For instance, MCP, static sites that are easy to scale, a cache in front of a dynamic site engine

thresh 6 hours ago | parent [-]

Of course, static websites is the best solution to that problem.

Our documentation and a main website are not fronted by this protection, so they're still accessible for the scrapers.

hectormalot 7 hours ago | parent | prev | next [-]

Maybe I’m naive about this, but I didn’t expect AI scrapers to be that big of a load? I mean, it’s not that they need to scrape the same at 1000+ QPS, and even then I wouldn’t expect them to download all media and images either?

What am I missing that explains the gap between this and “constant DDoS” of the site?

thresh 6 hours ago | parent | next [-]

You cant really cache the dynamic content produced by the forges like Gitlab and, say, web forums like phpbb. So it means every request gets through the slow path. Media/JS is of course cached on the edge, so it's not an issue.

Even when the amount of AI requests isnt that high - generally it's in hundreds per second tops for our services combined - that's still a load that causes issues for legitimate users/developers. We've seen it grow from somewhat reasonable to pretty much being 99% of responses we serve.

Can it be solved by throwing more hardware at the problem? Sure. But it's not sustainable, and the reasonable approach in our case is to filter off the parasitic traffic.

hectormalot 2 hours ago | parent | next [-]

Thanks, appreciate the details. 99% is far above the amount I expected, and if it specifically hits hard to cache data then I can see how that brings a system to its knees.

fragmede 5 hours ago | parent | prev [-]

You kind of can though. You serve cached assets and then use JavaScript to modify it for the individual user. The specific user actions can't be cached, but the rest of it can.

davidron 2 hours ago | parent | next [-]

Totally. Remember slashdot in the 1990s used to house a dynamic page on a handful of servers with horsepower dwarfed by a Nintendo Switch that had a user base capable of bringing major properties down.
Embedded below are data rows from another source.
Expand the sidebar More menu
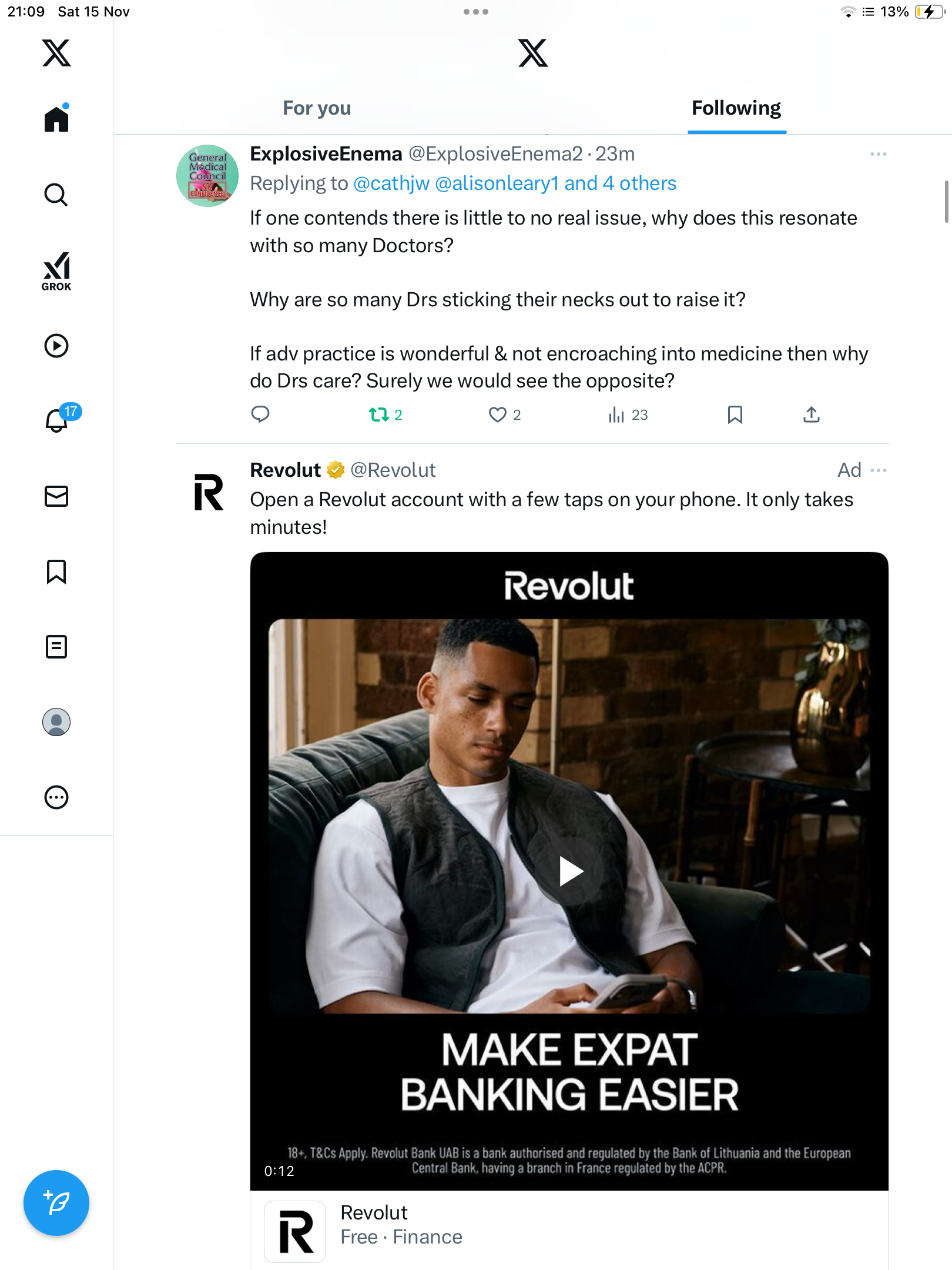The image size is (952, 1270). click(56, 797)
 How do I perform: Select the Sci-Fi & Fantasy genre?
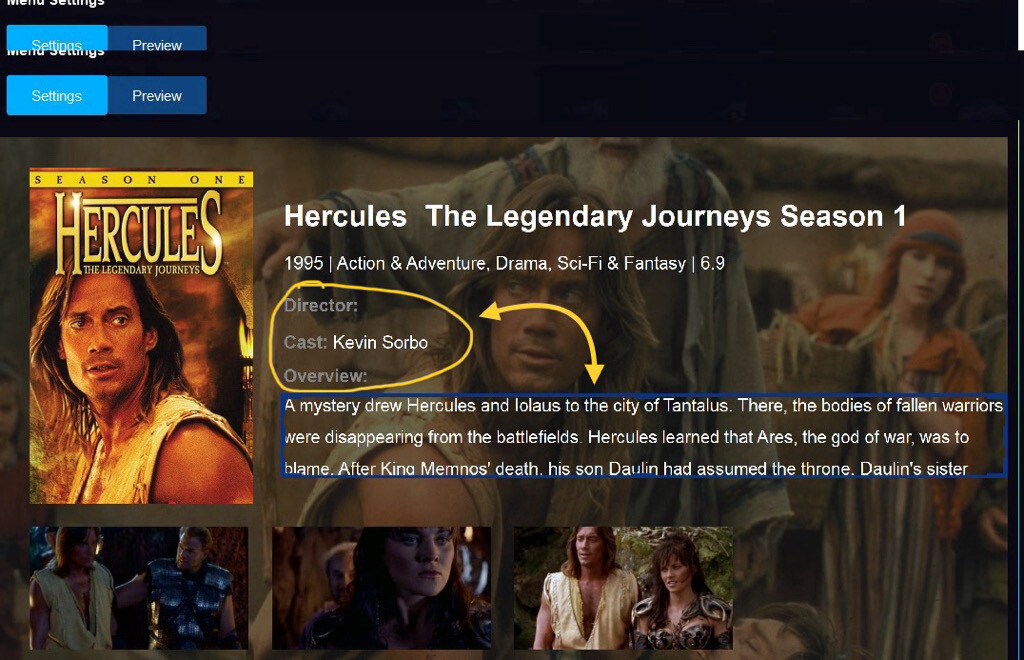click(x=621, y=263)
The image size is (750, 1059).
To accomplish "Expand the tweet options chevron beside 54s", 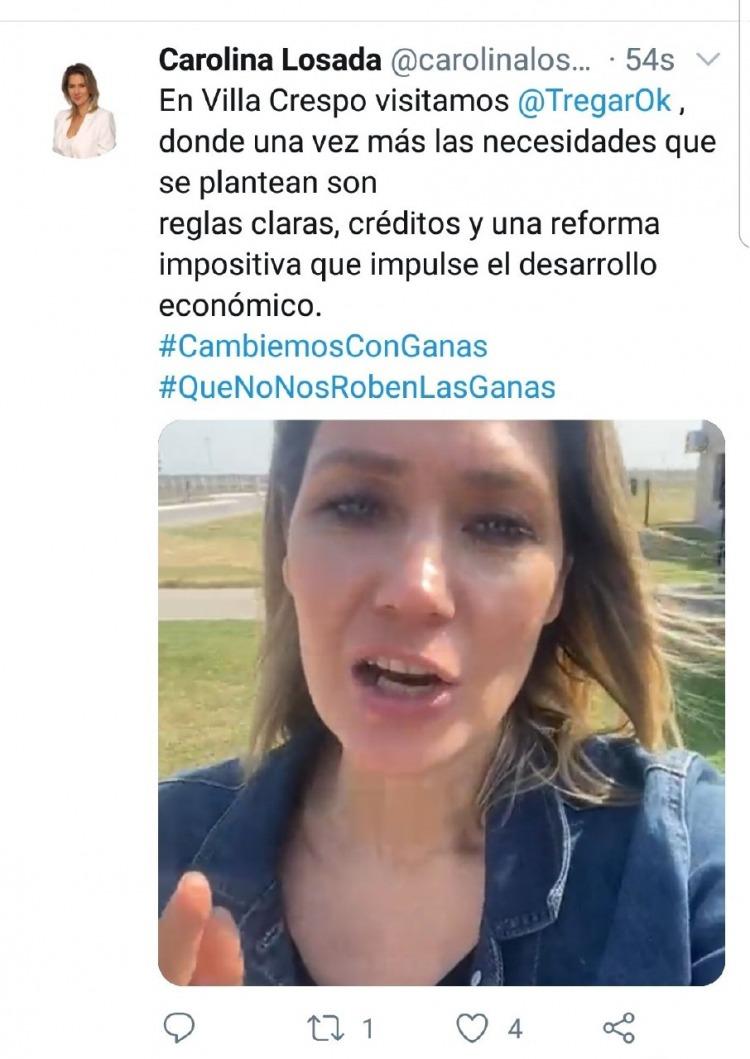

Avamander 2 hours ago | parent | prev [-]

The "can't" comes from the fact that VLC is not going to rewrite their forum software or software forge.
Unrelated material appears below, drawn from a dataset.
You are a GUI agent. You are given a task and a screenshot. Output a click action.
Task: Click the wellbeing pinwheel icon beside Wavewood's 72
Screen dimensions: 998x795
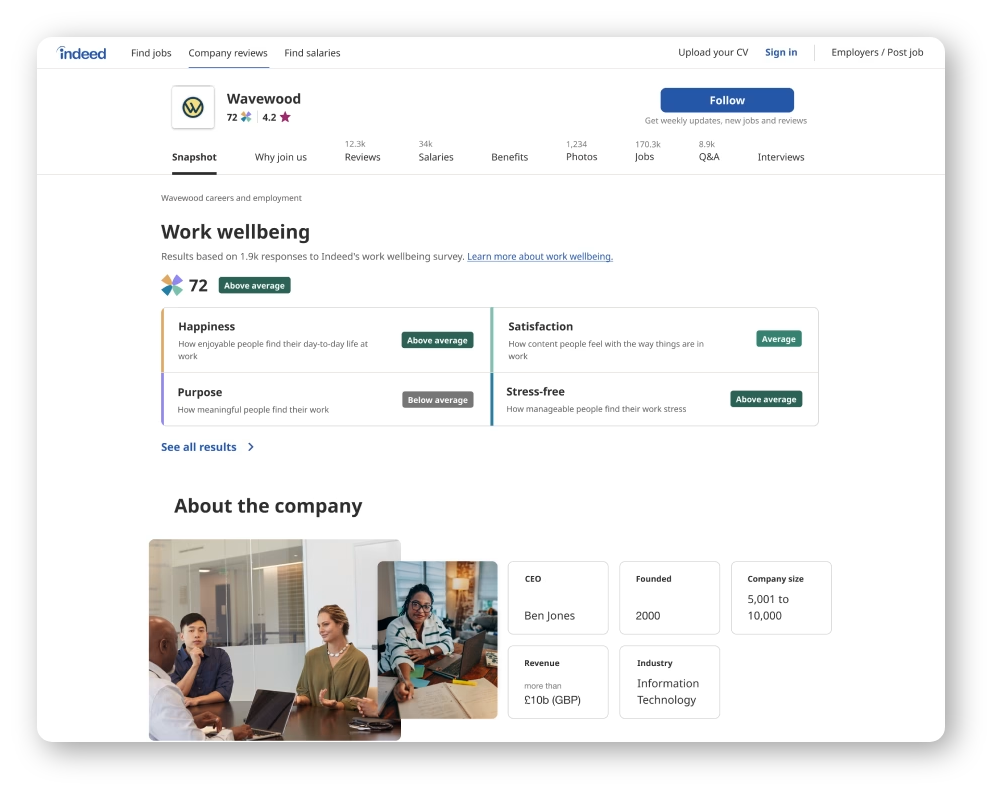246,117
Software written in PHP is in most cases frankly still abysmally slow and inefficient. Wordpress runs like 70% of the web and you can really feel it from the 1500ms+ TFFB most sites have. PhpBB is not much better. Pathetic throughput at best and it has not gotten better in decades now.
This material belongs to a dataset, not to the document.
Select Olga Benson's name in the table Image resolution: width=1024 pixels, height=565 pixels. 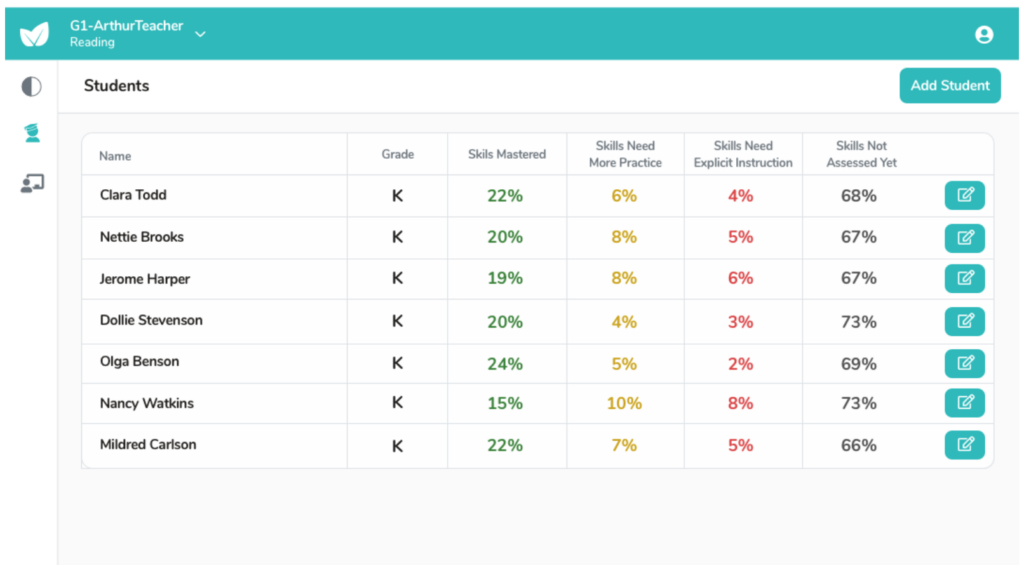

I don't know how GitLab became so disgustingly slow. But yeah, I'm not surprised bots can easily bring it to its knees.

nijave 7 hours ago | parent | prev | next [-]

I think there's a few things at play here

- AI scrapers will pull a bunch of docs from many sites in parallel (so instead of a human request where someone picks a single Google result, it hits a bunch of sites)

- AI will crawl the site looking for the correct answer which may hit a handful of pages

- AI sends requests in quick succession (big bursts instead of small trickle over longer time)

- Personal assistants may crawl the site repeatedly scraping everything (we saw a fair bit of this at work, they announced themselves with user agents)

- At work (b2b SaaS webapp) we also found that the personal assistant variety tended to hammer really computationally expensive data export and reporting endpoints generally without filters. While our app technically supported it, it was very inorganic traffic

That said, I don't think the solution is blanket blocks. Really it's exposing sites are poorly optimized for emerging technology.

Y-bar 7 hours ago | parent | prev | next [-]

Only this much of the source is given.